Girls had a more significant puberty ritual and greater restrictions around puberty than did boys.
Parents arranged most marriages. The Yana observed a strong mother-in-law taboo. Yahi dead were usually cremated; the other groups buried their dead after four days, wrapped in deerskin, along with personal items, and burned their house and other possessions.
Land was privately owned. Men played double-ball shinny (usually a woman’s game). Other games included ring and pin, cat’s cradle, stick throwing at a stake, and the grass or hand game.
Dwellings :Northern and Central groups lived in earth-covered multifamily houses. The Southern and Yahi groups preferred smaller, conical bark-covered houses. An assembly house was located in a tribelet’s main village. All groups lived in temporary brush shelters or caves while hunting.
Diet: Acorns, fish, and venison were the staples. Men climbed trees to shake acorns down while women gathered, shelled, and dried them. After leaching the acorn flour, it was used for mush, bread, and a soup with meat, berries, and other foods. Women also gathered roots, tubers, bulbs, berries, pine nuts, and grasshoppers. Men stalked deer using a deer-head decoy and bow and arrow. Salmon was broiled on heated rocks, roasted over an open fire, or dried and stored. Rabbits were hunted in community drives. The Yana also took other game.
Key Technology: Yanas hunted with bow (preferably of yew wood) and arrow, as well as snares. They used spears, nets, and traps to catch fish.
Other technological items included stone grinding tools; baskets of hazel, willow, pine roots, and sedge; milkweed fiber, peeled bark, and hemp ropes; mahogany and oak digging sticks; and buckeye fire drills.
Musical instruments included rattles and elderwood flutes.

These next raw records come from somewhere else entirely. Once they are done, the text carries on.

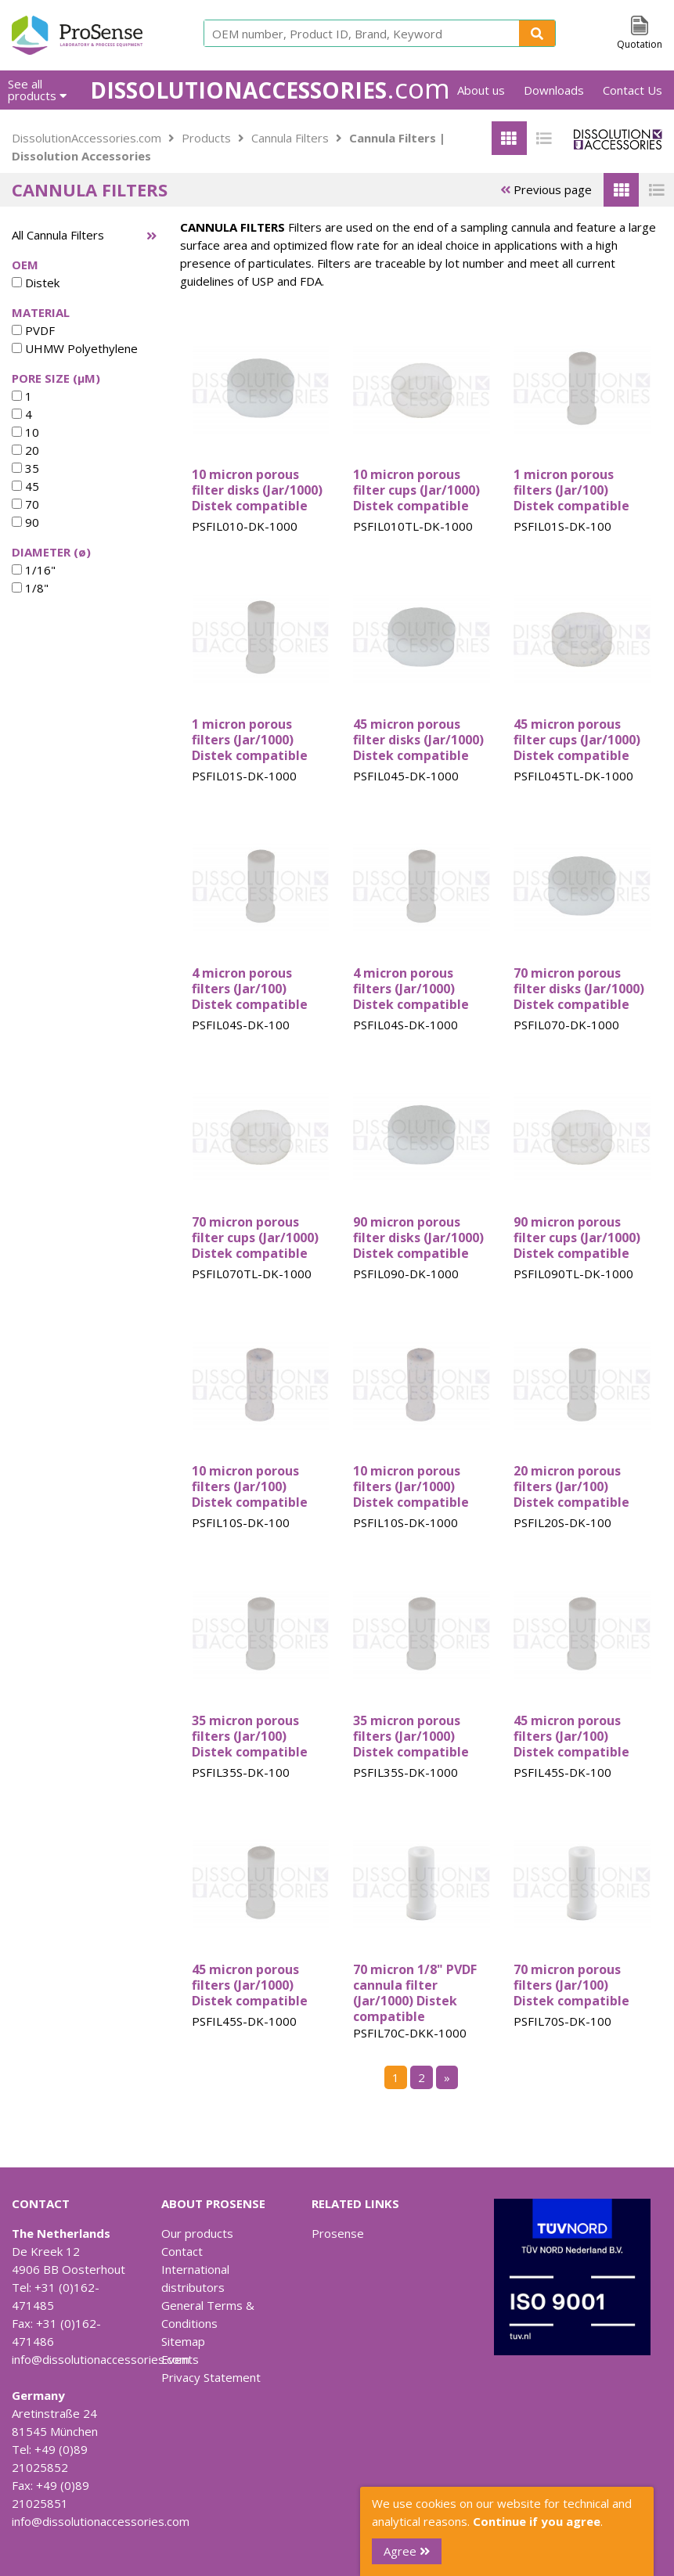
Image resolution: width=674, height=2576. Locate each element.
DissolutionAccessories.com (86, 138)
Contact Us (632, 90)
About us (481, 90)
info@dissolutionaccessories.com (100, 2359)
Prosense (338, 2233)
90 (25, 522)
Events (180, 2359)
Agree (407, 2551)
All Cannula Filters (58, 235)
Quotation (639, 44)
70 (25, 504)
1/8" (30, 588)
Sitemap (183, 2341)
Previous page (546, 189)
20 (25, 450)
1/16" (34, 570)
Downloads (554, 90)
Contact (182, 2251)
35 (25, 468)
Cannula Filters (290, 138)
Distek (35, 282)
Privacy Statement (211, 2377)
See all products (37, 89)
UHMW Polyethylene (75, 348)
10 (25, 432)
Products (206, 138)
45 (25, 486)
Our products (197, 2233)
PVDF (33, 330)
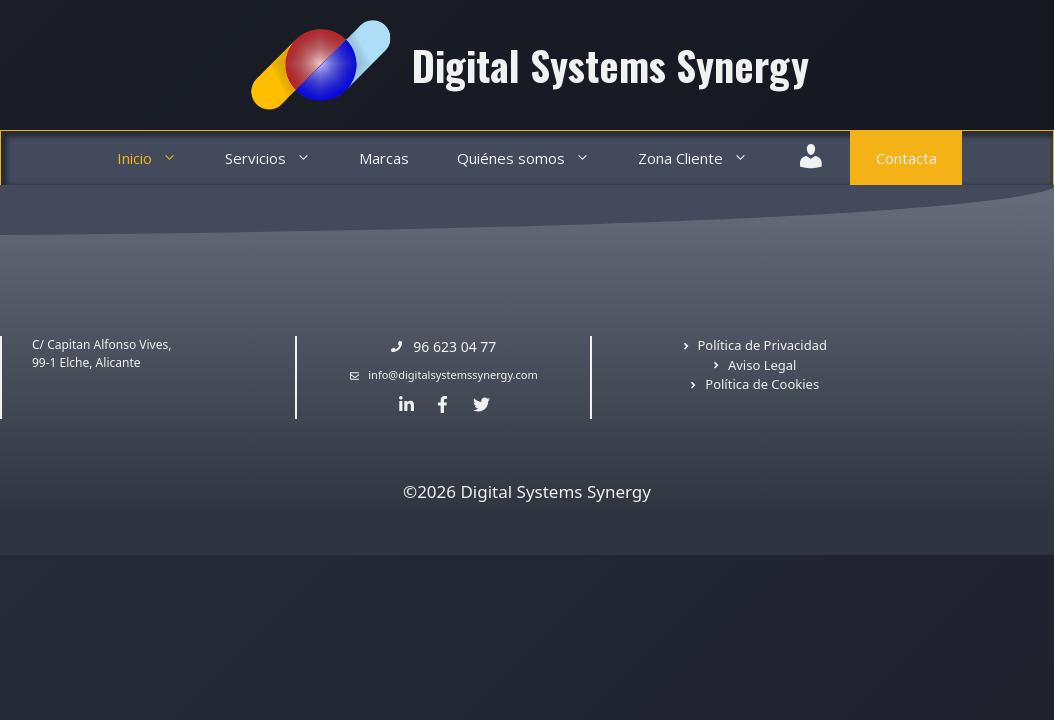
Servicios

Trade: Typical exports included deer hides, salt, baskets, and buckeye fire-making drills. Imports included obsidian (Achumawi and Shasta); arrows, wildcat-skin quivers, and woodpecker scalps (Atsugewi); clam disk beads and magnesite cylinders (Maidu or Wintun); dentalium shells (Wintu); and barbed obsidian arrow points from the north.
Notable Arts: Yana women made fine baskets.
Transportation: People used rafts to cross streams and floated children or supplies in large baskets. Regional Indians also used dugout and tule (rush) canoes for water transportation.
Dress Women wore shredded bark or tule aprons or skirts. Wealthy women wore braids of human hair and skirts with leather and grass tassels. Men who could afford them wore buckskin leggings in winter; others made do with a simple apron. Men also wore eelskin hats and deerskin moccasins. Adornments included necklaces, feather headbands, woodpecker-scalp belts, and body paint. Hide robes provided warmth in winter. Men plucked facial hair with a split piece of wood. Both sexes pierced their ears.
War and Weapons: The Yana often fought their neighbors. Poaching and avenging the abduction of women were common reasons for war.